As it can be seen in Figure 14, both genes were successfully amplified by PCR as bands corresponding to their molecular weights can be observed. The amplified sequences were purified from the gel and cloned by Gibson Isothermal Assembly in the correspondent amplified backbone vector. Mini-3 was cloned into the vector pBbE8c, which contains an araBAD promoter and a T7Te terminator and is induced by anhydrotetracycline (aTc), thus obtaining a new composite part (BBa_K3407018). YmdB was cloned into the vector pBbA2k, which contains a tetR/tetA promoter and a T7Te terminator and can be induced by L-arabinose, thus obtaining a new composite part (BBa_K3407019). The assembled new plasmids were transformed into E. coli DH5-α. Plasmids purified from the transformed colonies were sequenced and transformed in E. coli BL21 (DE3) for protein expression.

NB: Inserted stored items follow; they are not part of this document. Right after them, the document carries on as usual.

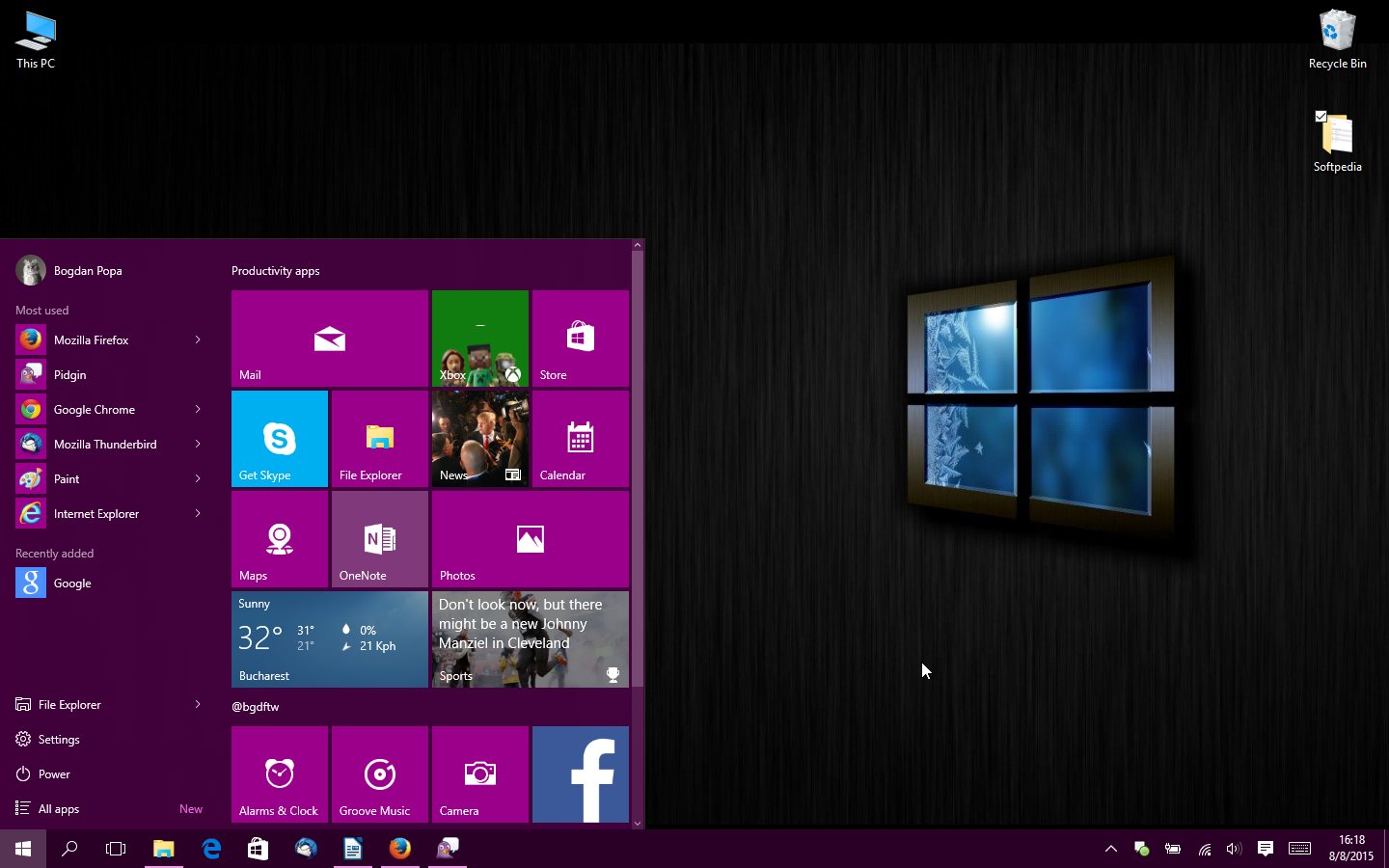Click the Power button
1389x868 pixels.
[54, 774]
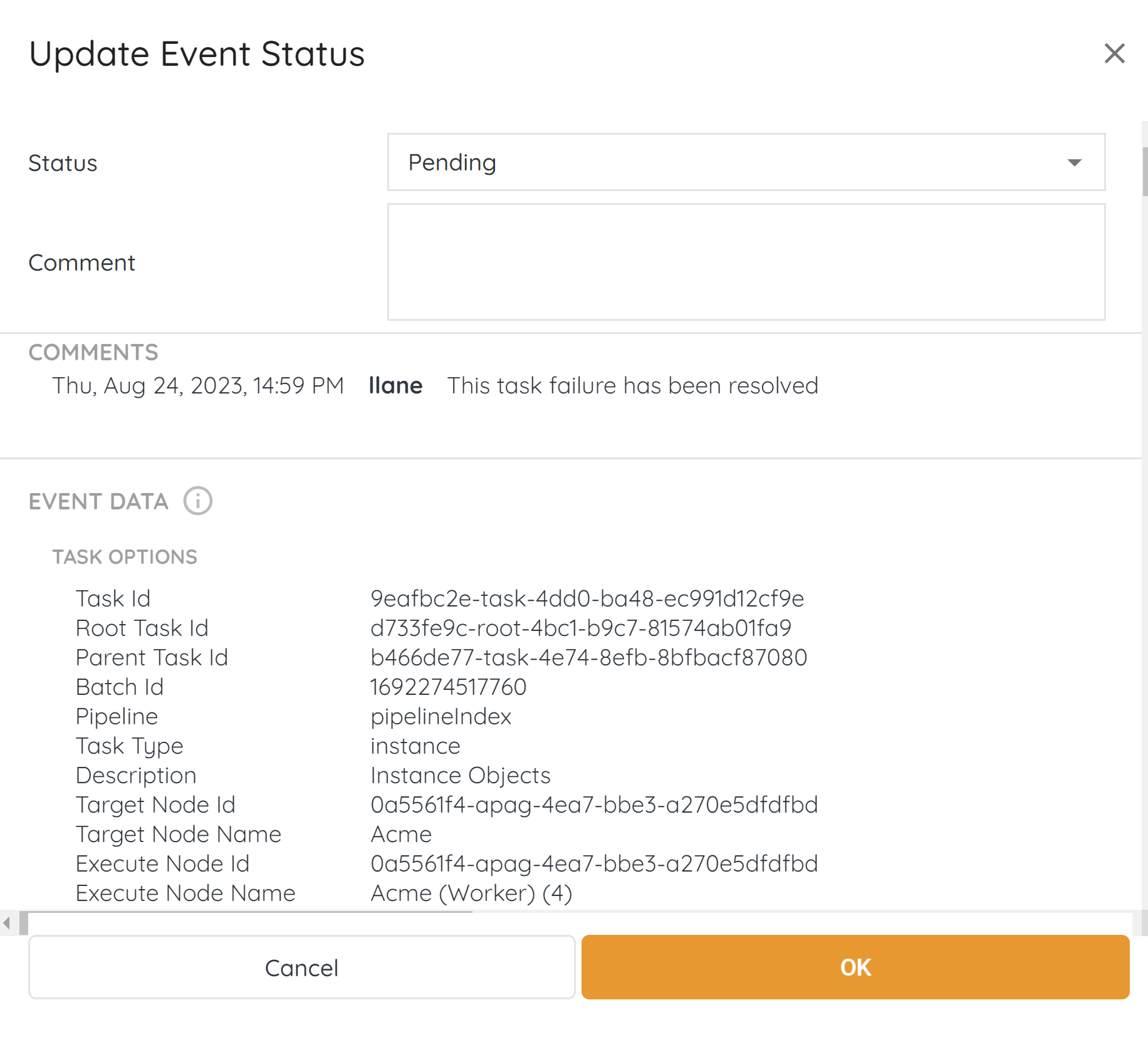Click the comment timestamp Aug 24, 2023
The image size is (1148, 1037).
coord(198,385)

Overexpression of Mini-3 and YmdB.

To overexpress Mini-3 and YmdB, we incubated at 37ºC E. coli BL21 (DE3) (negative control) and E. coli BL21 (DE3) transformed with the plasmids pBbE8c_mini3 or pBbA2k_YmdB. When the cultures reached OD600 ≈ 0.6, they were induced with 20 mM L-arabinose and 400 mM anhydrotetracycline respectively, at 37ºC for 4 hours and overnight at 20ºC. The total protein content of the cells was analysed by SDS-PAGE electrophoresis (Figure 15).

Figure 15. Overexpression of mMini-3 and YmdB. E. coli BL21 (DE3) is the negative control. A) E. coli BL21 (DE3) pBbE8c_mini3 contains the part BBa_K3407018. B) E. coli BL21 (DE3) pBbA2k_YmdB contains the part BBa_K3407019. MW (Molecular weight marker, #1610363 Bio-Rad), PI (pre-induction), 4h (4 hours after induction), ON (overnight). All the samples used corresponded to the same OD600.

As seen in the SDS-PAGE of the total protein content (Figure 15), both Mini-3 and YmdB proteins were successfully overexpressed after induction with 20 mM L-arabinose and 400 mM anhydrotetracycline, respectively. No additional bands can be observed in E. coli BL21 (DE3) pBbE8c_mini3 or pBbA2k_YmdB without induction, indicating that there is no leaky expression.

Future experiments will include purification of the overexpressed Mini-3 to use it for in vitro activity assays. If the tshRNA is produced, then the purified Mini-3 could be used for its cleavage. Furthermore, co-expression of tshRNA, Mini-3 and YmdB experiments could also be performed, therefore enabling the production of multiple shRNAs in vivo.